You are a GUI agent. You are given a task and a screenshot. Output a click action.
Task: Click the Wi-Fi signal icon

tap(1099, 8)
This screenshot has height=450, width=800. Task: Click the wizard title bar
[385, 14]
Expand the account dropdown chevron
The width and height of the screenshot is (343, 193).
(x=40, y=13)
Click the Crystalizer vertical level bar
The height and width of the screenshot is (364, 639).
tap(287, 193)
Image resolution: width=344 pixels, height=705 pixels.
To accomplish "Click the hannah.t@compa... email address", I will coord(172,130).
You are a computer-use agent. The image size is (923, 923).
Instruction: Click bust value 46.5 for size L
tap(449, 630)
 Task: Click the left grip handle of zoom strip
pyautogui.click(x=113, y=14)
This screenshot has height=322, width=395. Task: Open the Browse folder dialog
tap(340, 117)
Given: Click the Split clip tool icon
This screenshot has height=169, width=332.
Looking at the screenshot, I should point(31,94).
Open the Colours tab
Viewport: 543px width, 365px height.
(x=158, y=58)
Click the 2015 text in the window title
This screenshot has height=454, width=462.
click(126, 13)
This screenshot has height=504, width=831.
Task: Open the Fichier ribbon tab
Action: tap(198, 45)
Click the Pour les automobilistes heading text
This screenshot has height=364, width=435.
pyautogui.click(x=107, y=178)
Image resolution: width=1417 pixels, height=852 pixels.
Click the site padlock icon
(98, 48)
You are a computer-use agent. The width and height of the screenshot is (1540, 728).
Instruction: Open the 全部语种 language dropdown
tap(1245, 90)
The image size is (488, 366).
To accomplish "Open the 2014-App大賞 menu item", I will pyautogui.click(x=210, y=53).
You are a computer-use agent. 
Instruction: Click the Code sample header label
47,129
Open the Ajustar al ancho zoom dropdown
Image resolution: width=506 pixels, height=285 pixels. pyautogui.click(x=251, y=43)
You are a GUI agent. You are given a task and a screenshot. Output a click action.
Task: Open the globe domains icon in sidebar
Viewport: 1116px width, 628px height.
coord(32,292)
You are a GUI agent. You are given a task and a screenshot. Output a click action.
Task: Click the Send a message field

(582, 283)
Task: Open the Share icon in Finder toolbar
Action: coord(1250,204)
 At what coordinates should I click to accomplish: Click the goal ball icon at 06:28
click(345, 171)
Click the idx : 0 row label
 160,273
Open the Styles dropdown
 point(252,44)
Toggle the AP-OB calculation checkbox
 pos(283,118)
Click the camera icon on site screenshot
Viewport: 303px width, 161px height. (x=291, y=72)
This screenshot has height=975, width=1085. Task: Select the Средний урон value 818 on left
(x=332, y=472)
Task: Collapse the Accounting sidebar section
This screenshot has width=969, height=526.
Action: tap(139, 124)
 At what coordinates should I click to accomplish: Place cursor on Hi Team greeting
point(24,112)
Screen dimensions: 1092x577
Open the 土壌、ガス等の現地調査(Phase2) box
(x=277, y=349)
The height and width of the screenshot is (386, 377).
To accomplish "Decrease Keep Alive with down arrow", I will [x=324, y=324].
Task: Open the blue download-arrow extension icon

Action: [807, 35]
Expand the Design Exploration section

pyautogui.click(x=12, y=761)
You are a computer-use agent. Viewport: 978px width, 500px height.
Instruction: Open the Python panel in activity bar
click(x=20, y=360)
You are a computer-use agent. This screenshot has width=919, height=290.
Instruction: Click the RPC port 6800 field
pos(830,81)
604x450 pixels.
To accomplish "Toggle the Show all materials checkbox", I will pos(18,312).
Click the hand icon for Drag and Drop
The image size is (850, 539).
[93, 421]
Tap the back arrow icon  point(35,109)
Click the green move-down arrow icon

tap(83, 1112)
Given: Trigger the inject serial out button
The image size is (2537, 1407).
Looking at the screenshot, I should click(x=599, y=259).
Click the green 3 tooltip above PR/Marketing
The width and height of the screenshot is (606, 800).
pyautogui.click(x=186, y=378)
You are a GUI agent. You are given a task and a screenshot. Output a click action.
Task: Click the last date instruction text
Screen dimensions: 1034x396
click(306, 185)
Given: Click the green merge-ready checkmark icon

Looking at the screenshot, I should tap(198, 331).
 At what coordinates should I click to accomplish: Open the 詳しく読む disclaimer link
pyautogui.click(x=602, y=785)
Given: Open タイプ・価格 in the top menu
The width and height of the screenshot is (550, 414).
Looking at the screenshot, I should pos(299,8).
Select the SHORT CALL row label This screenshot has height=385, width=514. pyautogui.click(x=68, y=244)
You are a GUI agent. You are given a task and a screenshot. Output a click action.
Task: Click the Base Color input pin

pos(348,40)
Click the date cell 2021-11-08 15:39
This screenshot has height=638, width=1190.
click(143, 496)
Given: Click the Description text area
========
TASK INSTRUCTIONS:
Convert every line of the listing above into a Markdown table with the columns Row and Line, numbering the rows in order. Omit blank lines.

TASK SOLUTION:
| Row | Line |
|---|---|
| 1 | You are a GUI agent. You are given a task and a screenshot. Output a click action. |
| 2 | Task: Click the Wi-Fi signal icon |
| 3 | tap(1099, 8) |
| 4 | This screenshot has height=450, width=800. Task: Click the wizard title bar |
| 5 | [385, 14] |
| 6 | Expand the account dropdown chevron |
| 7 | The width and height of the screenshot is (343, 193). |
| 8 | (x=40, y=13) |
| 9 | Click the Crystalizer vertical level bar |
| 10 | The height and width of the screenshot is (364, 639). |
| 11 | tap(287, 193) |
| 12 | Image resolution: width=344 pixels, height=705 pixels. |
| 13 | To accomplish "Click the hannah.t@compa... email address", I will coord(172,130). |
| 14 | You are a computer-use agent. The image size is (923, 923). |
| 15 | Instruction: Click bust value 46.5 for size L |
| 16 | tap(449, 630) |
| 17 |  Task: Click the left grip handle of zoom strip |
| 18 | pyautogui.click(x=113, y=14) |
| 19 | This screenshot has height=322, width=395. Task: Open the Browse folder dialog |
| 20 | tap(340, 117) |
| 21 | Given: Click the Split clip tool icon |
| 22 | This screenshot has height=169, width=332. |
| 23 | Looking at the screenshot, I should point(31,94). |
| 24 | Open the Colours tab |
| 25 | Viewport: 543px width, 365px height. |
| 26 | (x=158, y=58) |
| 27 | Click the 2015 text in the window title |
| 28 | This screenshot has height=454, width=462. |
| 29 | click(126, 13) |
| 30 | This screenshot has height=504, width=831. |
| 31 | Task: Open the Fichier ribbon tab |
| 32 | Action: tap(198, 45) |
| 33 | Click the Pour les automobilistes heading text |
| 34 | This screenshot has height=364, width=435. |
| 35 | pyautogui.click(x=107, y=178) |
| 36 | Image resolution: width=1417 pixels, height=852 pixels. |
| 37 | Click the site padlock icon |
| 38 | (98, 48) |
| 39 | You are a computer-use agent. The width and height of the screenshot is (1540, 728). |
| 40 | Instruction: Open the 全部语种 language dropdown |
| 41 | tap(1245, 90) |
| 42 | The image size is (488, 366). |
| 43 | To accomplish "Open the 2014-App大賞 menu item", I will pyautogui.click(x=210, y=53). |
| 44 | You are a computer-use agent.  |
| 45 | Instruction: Click the Code sample header label |
| 46 | 47,129 |
| 47 | Open the Ajustar al ancho zoom dropdown |
| 48 | Image resolution: width=506 pixels, height=285 pixels. pyautogui.click(x=251, y=43) |
| 49 | You are a GUI agent. You are given a task and a screenshot. Output a click action. |
| 50 | Task: Open the globe domains icon in sidebar |
| 51 | Viewport: 1116px width, 628px height. |
| 52 | coord(32,292) |
| 53 | You are a GUI agent. You are given a task and a screenshot. Output a click action. |
| 54 | Task: Click the Send a message field |
| 55 | (582, 283) |
| 56 | Task: Open the Share icon in Finder toolbar |
| 57 | Action: coord(1250,204) |
| 58 |  At what coordinates should I click to accomplish: Click the goal ball icon at 06:28 |
| 59 | click(345, 171) |
| 60 | Click the idx : 0 row label |
| 61 |  160,273 |
| 62 | Open the Styles dropdown |
| 63 |  point(252,44) |
| 64 | Toggle the AP-OB calculation checkbox |
| 65 |  pos(283,118) |
| 66 | Click the camera icon on site screenshot |
| 67 | Viewport: 303px width, 161px height. (x=291, y=72) |
| 68 | This screenshot has height=975, width=1085. Task: Select the Средний урон value 818 on left |
| 69 | (x=332, y=472) |
| 70 | Task: Collapse the Accounting sidebar section |
| 71 | This screenshot has width=969, height=526. |
| 72 | Action: tap(139, 124) |
| 73 |  At what coordinates should I click to accomplish: Place cursor on Hi Team greeting |
| 74 | point(24,112) |
| 75 | Screen dimensions: 1092x577 |
| 76 | Open the 土壌、ガス等の現地調査(Phase2) box |
| 77 | (x=277, y=349) |
| 78 | The height and width of the screenshot is (386, 377). |
| 79 | To accomplish "Decrease Keep Alive with down arrow", I will [x=324, y=324]. |
| 80 | Task: Open the blue download-arrow extension icon |
| 81 | Action: [807, 35] |
| 82 | Expand the Design Exploration section |
| 83 | pyautogui.click(x=12, y=761) |
| 84 | You are a computer-use agent. Viewport: 978px width, 500px height. |
| 85 | Instruction: Open the Python panel in activity bar |
| 86 | click(x=20, y=360) |
| 87 | You are a computer-use agent. This screenshot has width=919, height=290. |
| 88 | Instruction: Click the RPC port 6800 field |
| 89 | pos(830,81) |
| 90 | 604x450 pixels. |
| 91 | To accomplish "Toggle the Show all materials checkbox", I will pos(18,312). |
| 92 | Click the hand icon for Drag and Drop |
| 93 | The image size is (850, 539). |
| 94 | [93, 421] |
| 95 | Tap the back arrow icon  point(35,109) |
| 96 | Click the green move-down arrow icon |
| 97 | tap(83, 1112) |
| 98 | Given: Trigger the inject serial out button |
| 99 | The image size is (2537, 1407). |
| 100 | Looking at the screenshot, I should click(x=599, y=259). |
| 101 | Click the green 3 tooltip above PR/Marketing |
| 102 | The width and height of the screenshot is (606, 800). |
| 103 | pyautogui.click(x=186, y=378) |
| 104 | You are a GUI agent. You are given a task and a screenshot. Output a click action. |
| 105 | Task: Click the last date instruction text |
| 106 | Screen dimensions: 1034x396 |
| 107 | click(306, 185) |
| 108 | Given: Click the green merge-ready checkmark icon |
| 109 | Looking at the screenshot, I should tap(198, 331). |
| 110 |  At what coordinates should I click to accomplish: Open the 詳しく読む disclaimer link |
| 111 | pyautogui.click(x=602, y=785) |
| 112 | Given: Open タイプ・価格 in the top menu |
| 113 | The width and height of the screenshot is (550, 414). |
| 114 | Looking at the screenshot, I should pos(299,8). |
| 115 | Select the SHORT CALL row label This screenshot has height=385, width=514. pyautogui.click(x=68, y=244) |
| 116 | You are a GUI agent. You are given a task and a screenshot. Output a click action. |
| 117 | Task: Click the Base Color input pin |
| 118 | pos(348,40) |
| 119 | Click the date cell 2021-11-08 15:39 |
| 120 | This screenshot has height=638, width=1190. |
| 121 | click(143, 496) |
| 122 | Given: Click the Description text area |